There is often more than one “gown” – more than one higher education provider – in a particular town, city or area. For example, rail passengers are greeted with a sign at Cambridge Station telling them they have arrived at “the home of Anglia Ruskin University”,

Norwich has two universities with distinctive histories, characters and missions. The University of East Anglia (UEA), a comprehensive university founded in 1963, has developed an international reputation in the fields of climate change science and creative writing. Norwich University of the Arts (NUA) is a specialist creative arts institution granted university title in 2012, but with a heritage dating back to 1845 as one of the first British art schools.

So, what does the civic role of two distinct universities in one city entail?

How do the universities interact with their communities – and each other?

What expectations should residents have of their universities?   

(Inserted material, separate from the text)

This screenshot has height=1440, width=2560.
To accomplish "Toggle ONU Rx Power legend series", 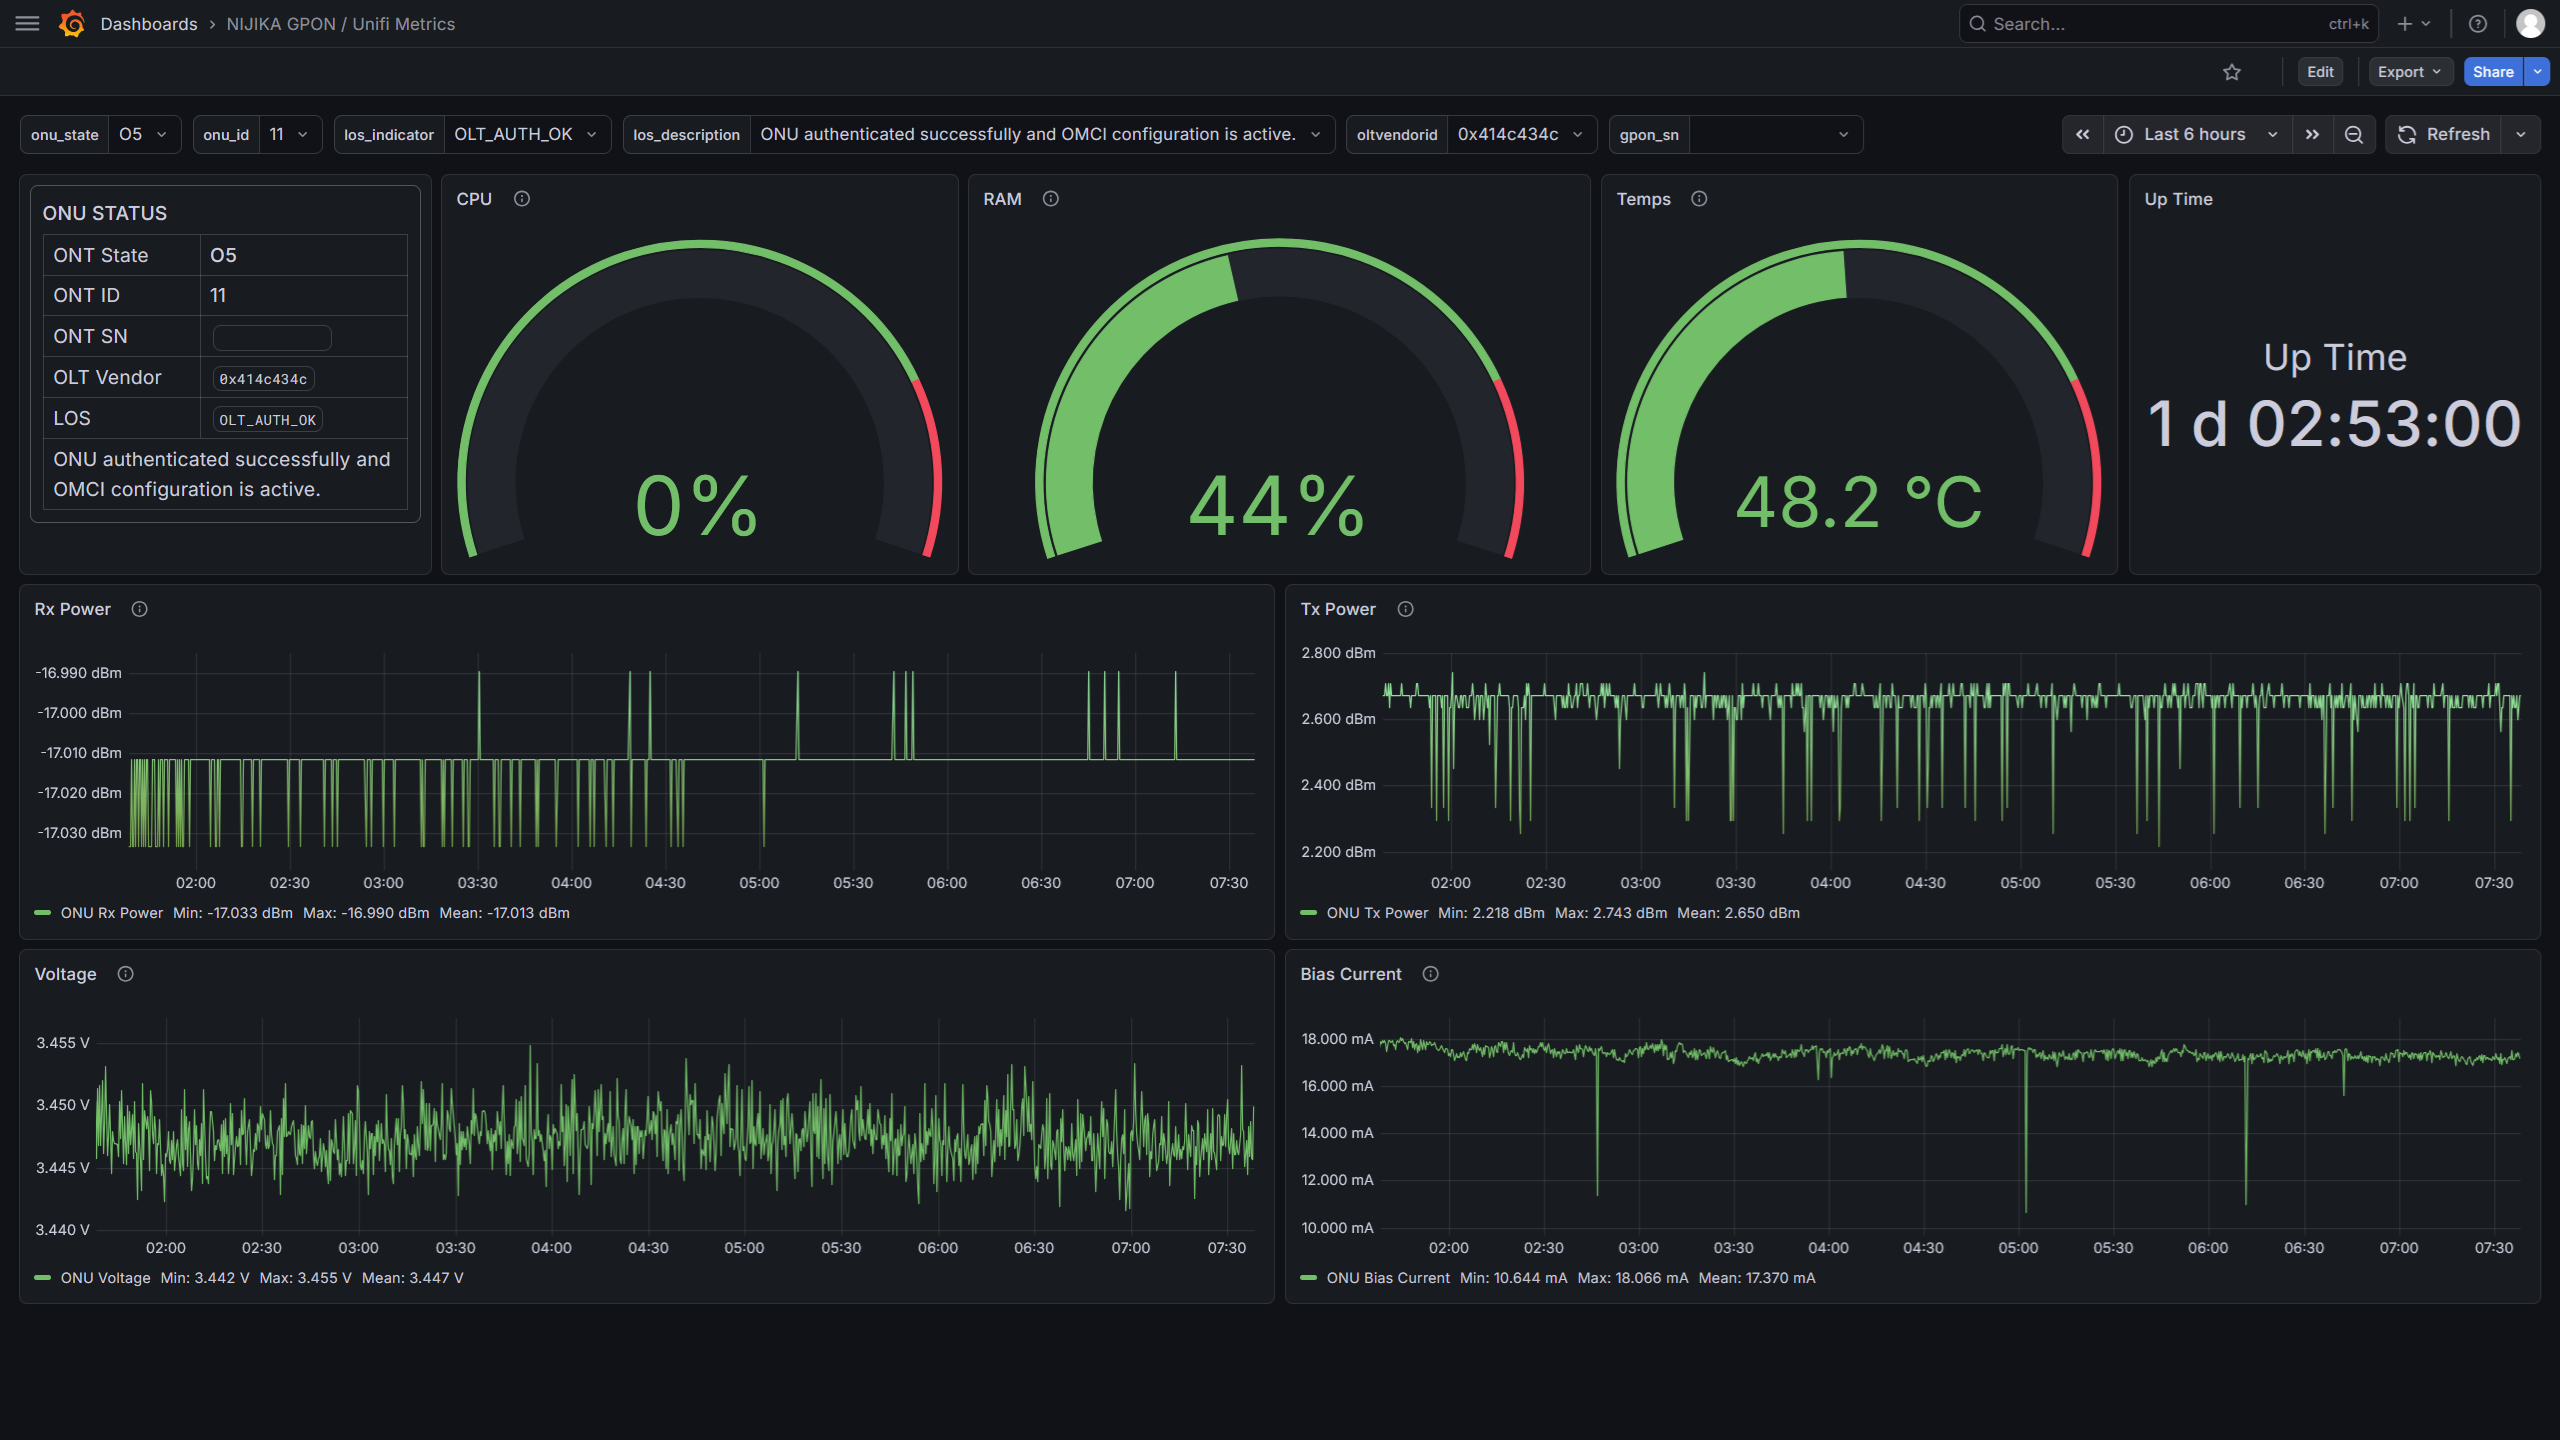I will (111, 913).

These are among the good questions being posed about the mission of higher education by the UPP Foundation’s Civic University Commission.

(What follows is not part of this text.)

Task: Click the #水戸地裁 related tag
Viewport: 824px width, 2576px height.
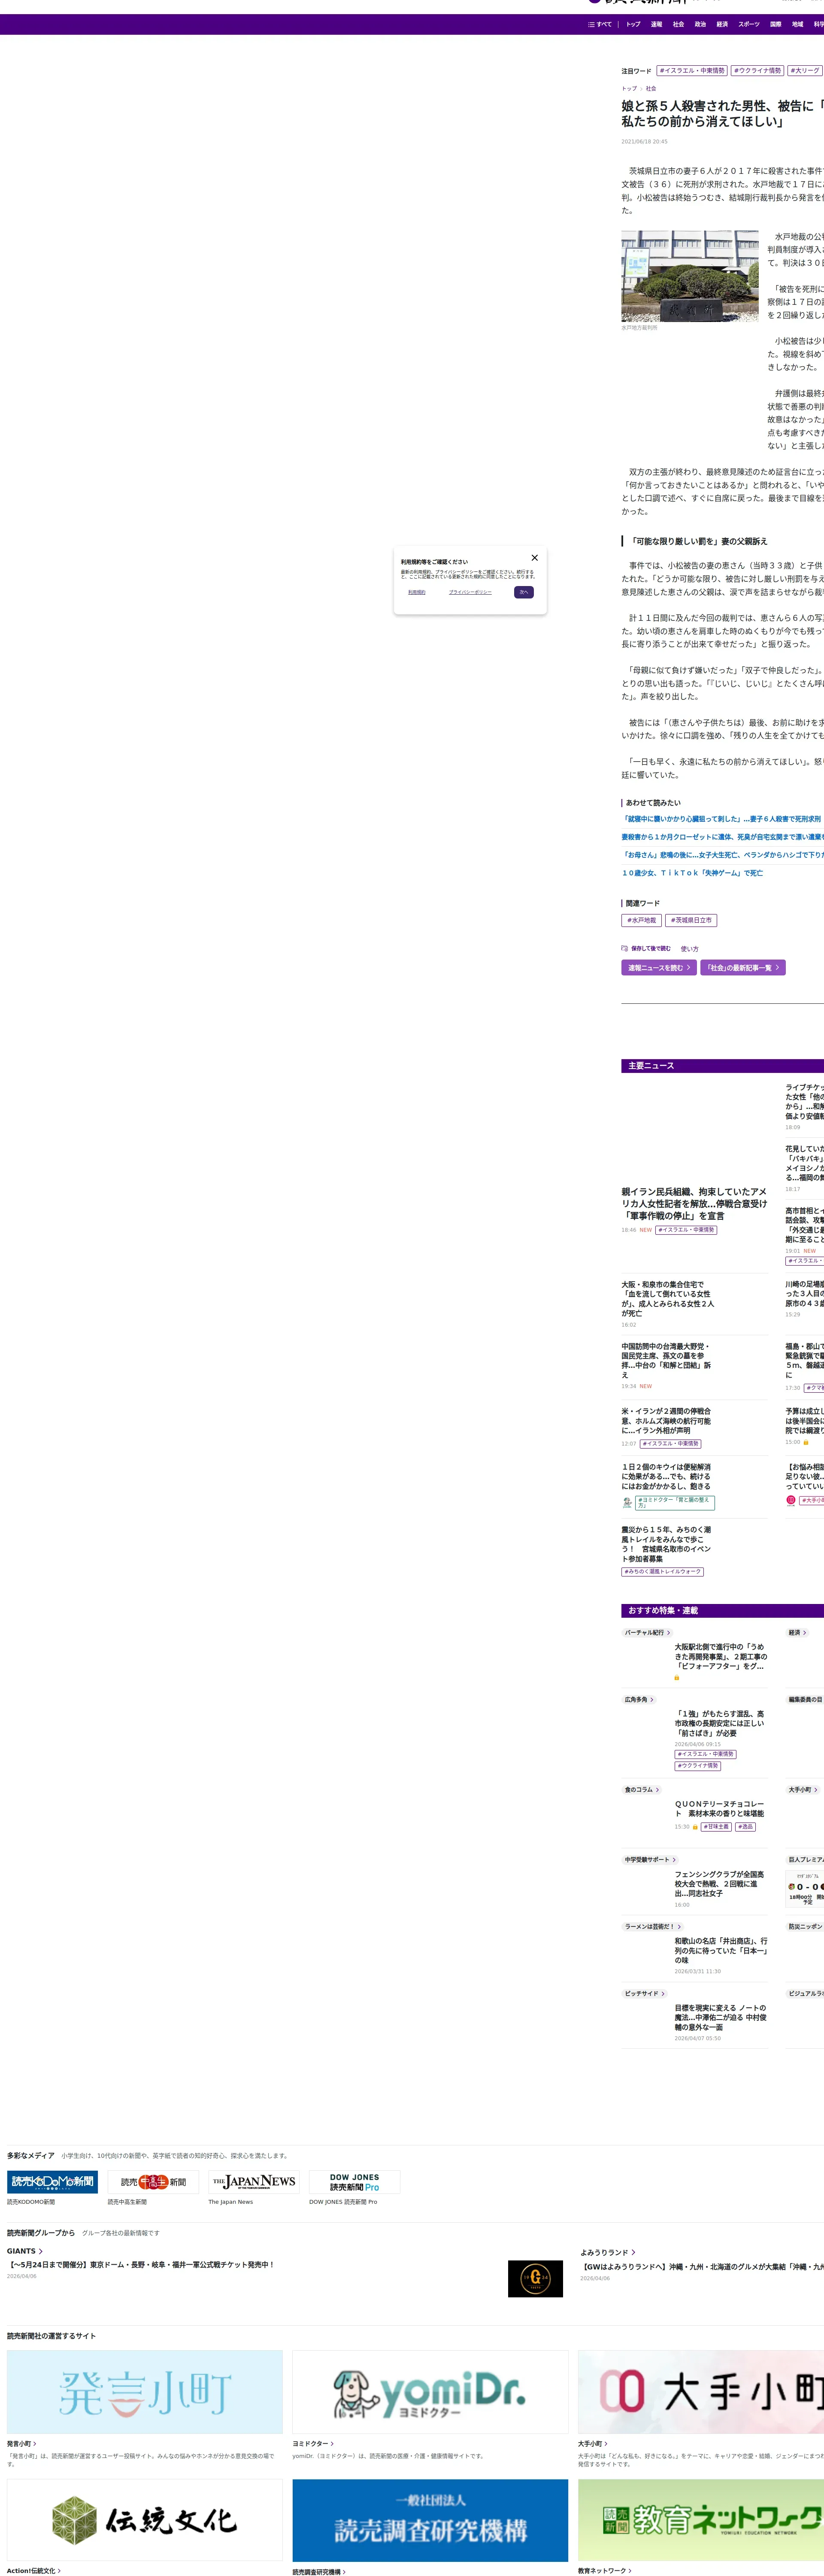Action: (x=641, y=920)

More likely to visit, more likely to feel proud

The results of the commission’s YouGov survey of residents of ten English university cities paints an interesting backdrop to these questions. Norwich residents are the proudest of their local universities compared to their peers in Birmingham, Bradford, Brighton and Hove, Manchester, Newcastle upon Tyne, Nottingham, Plymouth, Wolverhampton and Sheffield.

Seventy-one per cent of respondents in Norwich said they felt proud of their universities. Only three per cent disagreed – the lowest score for the 10 cities surveyed. The average for the 10 university cities was 58 per cent and seven per cent, respectively.

Norwich also had the highest number of people who had visited their local universities within the past year (59 per cent versus an average of 37 per cent for the other university cities), and the smallest proportion never to have done so (11 per cent versus an average of 24 per cent). If universities are sometimes cast as remote, distant or “elite”, this is not the prevailing view in Norwich.

Turning community pride into higher education engagement

As vice chancellors of the city’s two universities, we see it as part of our mission to act as enablers for our community through: the advancement of knowledge; the diffusion and extension of arts, sciences and learning; and the provision of liberal, professional and technological education. Our universities don’t belong to us, we are just custodians, but to the communities they sprang from in the first place. Attempts to establish a university in Norwich came to nothing in both 1919 and 1947 and only sustained lobbying from the counties of Norfolk and Suffolk led to UEA’s establishment in 1963. NUA traces its roots back to 1845 and the founding of the Norwich School of Design by the artists and followers of the Norwich School of Painters, the only provincial British group to establish an international reputation for landscape painting.

We draw both heart and inspiration from the knowledge that most citizens of Norwich not only think our universities bring real benefits to them in the shape of research that helps solve local and global problems but also that our biggest responsibility is to help inspire children to think about their futures and stay in education. Our civic responsibility to our communities is not lost on us. After all, Norwich had the second lowest social mobility in England in the 2016 Social Mobility Index. East Anglia is often seen as a prosperous and picturesque region, but like other coastal and rural locations, it is also home to pockets of real deprivation, challenged schools, below average educational attainment, low skill/low pay jobs, and poor transport links.   

That is why Norwich‘s universities are working alongside Anglia Ruskin University, the University of Cambridge, and the University of Suffolk, and in close partnership with the region’s eight further education colleges, with a £9 million budget shared through the Network for East Anglian Collaborative Outreach (NEACO), to support and encourage school children to stay in education and improve their life skills and chances.

Universities should help people in their communities to aspire to think about their futures and to use education to help them achieve their fullest potential. We are determined to do so. Our community expects nothing less.